John Jensen: How to Energize Your Classroom with $100

In case you would like to galvanize learning through the end of the school year, an idea:

Two years ago, the National Math and Science Initiative proposed a program of cash incentives for students who could pass a benchmark on the Advanced Placement exam. The program provided help in the form of equipment, student tutoring, teacher training, cash for successful teachers, and extra sessions (“Incentives for advanced work let pupils and teachers cash in,” Sam Dillon, New York Times, October 2, 2011).

John Jensen, Ph.D.

The money was substantial–$100 to the student and nearly $200 to the teacher for each qualifier.  Roland Fryer, economist at Harvard, noted from prior research into incentives that ”cash alone did not consistently raise achievement, but that combining payments with tutoring, teacher training, and other tactics could be promising.”

Potential benefits invite further discussion. Could an incentive less than $300 per student have a similar effect?  Need we confine it only to those undertaking A.P. courses?  Could a mix of help for students, redirection of teacher focus, and cash incentive work from elementary grades through high school?

Once while working with 60 middle school students, I handed them a questionaire asking if the design I explain below would spur them to study harder. 80% of them responded yes, that it would. Toward encouraging more trial and error, I’d like to explain how $100 could motivate a class.

1.  The need for a valid and reliable signal of effort.  A difficulty hindering many motivational designs is how to arrange equivalence between effort, outcome, and reward.  Must every child’s learning be judged overall by a thoughtful teacher?  And if so, what goes into the judgment–time spent, a test score, assignments, comparison with peers, a grade?  Is the outcome objective or an opinion, and can it be manipulated?  What is the meaning of a grade, after all, when the teacher wants give a high grade, coaches students with review questions, presumes cramming, and the test design hints at many answers?

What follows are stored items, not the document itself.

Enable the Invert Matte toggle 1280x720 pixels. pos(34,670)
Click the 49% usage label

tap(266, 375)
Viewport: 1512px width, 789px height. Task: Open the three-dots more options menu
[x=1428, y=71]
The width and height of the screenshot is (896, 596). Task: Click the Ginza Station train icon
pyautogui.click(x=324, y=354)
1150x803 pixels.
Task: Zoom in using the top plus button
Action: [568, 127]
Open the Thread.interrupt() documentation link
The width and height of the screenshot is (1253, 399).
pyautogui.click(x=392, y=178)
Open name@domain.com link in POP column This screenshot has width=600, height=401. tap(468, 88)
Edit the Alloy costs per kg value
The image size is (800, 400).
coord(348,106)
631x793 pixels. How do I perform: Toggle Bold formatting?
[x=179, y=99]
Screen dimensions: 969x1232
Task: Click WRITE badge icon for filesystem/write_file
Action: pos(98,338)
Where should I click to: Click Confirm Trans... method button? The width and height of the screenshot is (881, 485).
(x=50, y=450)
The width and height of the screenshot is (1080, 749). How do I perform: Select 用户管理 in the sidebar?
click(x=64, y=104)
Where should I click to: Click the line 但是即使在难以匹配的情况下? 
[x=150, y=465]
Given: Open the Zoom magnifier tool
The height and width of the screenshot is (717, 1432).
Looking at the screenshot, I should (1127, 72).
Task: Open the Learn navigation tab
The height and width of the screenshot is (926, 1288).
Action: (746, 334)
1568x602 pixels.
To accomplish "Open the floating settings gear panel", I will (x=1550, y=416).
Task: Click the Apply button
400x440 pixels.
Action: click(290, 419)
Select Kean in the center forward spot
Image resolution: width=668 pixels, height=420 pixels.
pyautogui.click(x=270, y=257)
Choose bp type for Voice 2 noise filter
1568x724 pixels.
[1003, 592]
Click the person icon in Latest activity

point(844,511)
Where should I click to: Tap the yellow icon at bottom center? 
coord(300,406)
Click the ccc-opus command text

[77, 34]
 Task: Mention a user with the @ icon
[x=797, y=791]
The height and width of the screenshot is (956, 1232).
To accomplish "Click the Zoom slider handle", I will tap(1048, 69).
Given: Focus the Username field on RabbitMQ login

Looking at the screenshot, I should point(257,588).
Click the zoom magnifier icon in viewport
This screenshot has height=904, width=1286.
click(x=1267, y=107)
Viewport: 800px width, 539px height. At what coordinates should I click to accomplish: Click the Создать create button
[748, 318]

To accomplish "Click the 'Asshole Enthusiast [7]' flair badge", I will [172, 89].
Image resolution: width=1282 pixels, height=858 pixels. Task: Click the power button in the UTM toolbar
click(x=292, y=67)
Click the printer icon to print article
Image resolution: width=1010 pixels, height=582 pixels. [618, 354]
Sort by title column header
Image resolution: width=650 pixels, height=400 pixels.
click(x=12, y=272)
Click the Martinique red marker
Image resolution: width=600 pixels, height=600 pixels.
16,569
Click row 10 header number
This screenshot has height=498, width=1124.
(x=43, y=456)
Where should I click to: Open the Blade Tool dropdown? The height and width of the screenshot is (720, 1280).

A high-stakes test is widely regarded as a valid indicator: We ask a question.  If the student can answer, he knows it today.  But with the test completed, does it matter that the student is not motivated to retain the material further? How do we actually match a learning result to a reward motivating further effort?

We need the action triggering  a reward first to be reliable, meaning that it is stable and consistent whether right or wrong. At least random errors do not render it meaningless. But we need more than consistency.  We need it to accurately represent the reality in question, to be valid, to meet the criterion it was intended to meet. Thus a test crammed for on the weekend and taken Monday morning validly represents what the student can answer on Monday, but in a few days the score could change drastically.  If the test were taken a week later, results may be so different that we would not guess it was the same student.  Monday’s results are not reliable for the remainder of the week so we take them less seriously, and they are not valid in revealing accurately what a child knows in any persistent way.

To use tests so that answers are both valid and reliable, we need to tweak our standard. We say to the student “We want you to learn this and maintain it.”  The key change is “…and maintain it.” We want you able to tell back the answer anytime—Monday, Thursday, or whenever we ask you.

2.  Apply that signal of effort to all learning. Maintained learning as our standard implies a change in our design of effort. The first time we teach something, we begin the repeated practice that brings it to permanence. We teach it once, they learn it thoroughly at the start, and their followup practice saves it from then on.

This design helps make our effort more efficient because it tells us when we can leave one thing to go to another.  We ask only “Is this still known?  Have they maintained it?”  If not, we arrange for them to retrieve it at once.  If they answer yes, we are free to add new material.  Thus we can track efficiently all genuine knowledge. We identify the critical terms, ideas, structures, sequences, and formulas that comprise the most stable and determinative aspects of it, and teach these so they hold.

            With new material once presented, the easiest way to achieve permanence is by partner practice. Students nail down what comprises a complete answer by writing it out (or obtaining other complete hard copy). Then they daily face another student, and ask each other the questions all the way back to the beginning of the term. They know exactly what they have mastered and what needs more practice.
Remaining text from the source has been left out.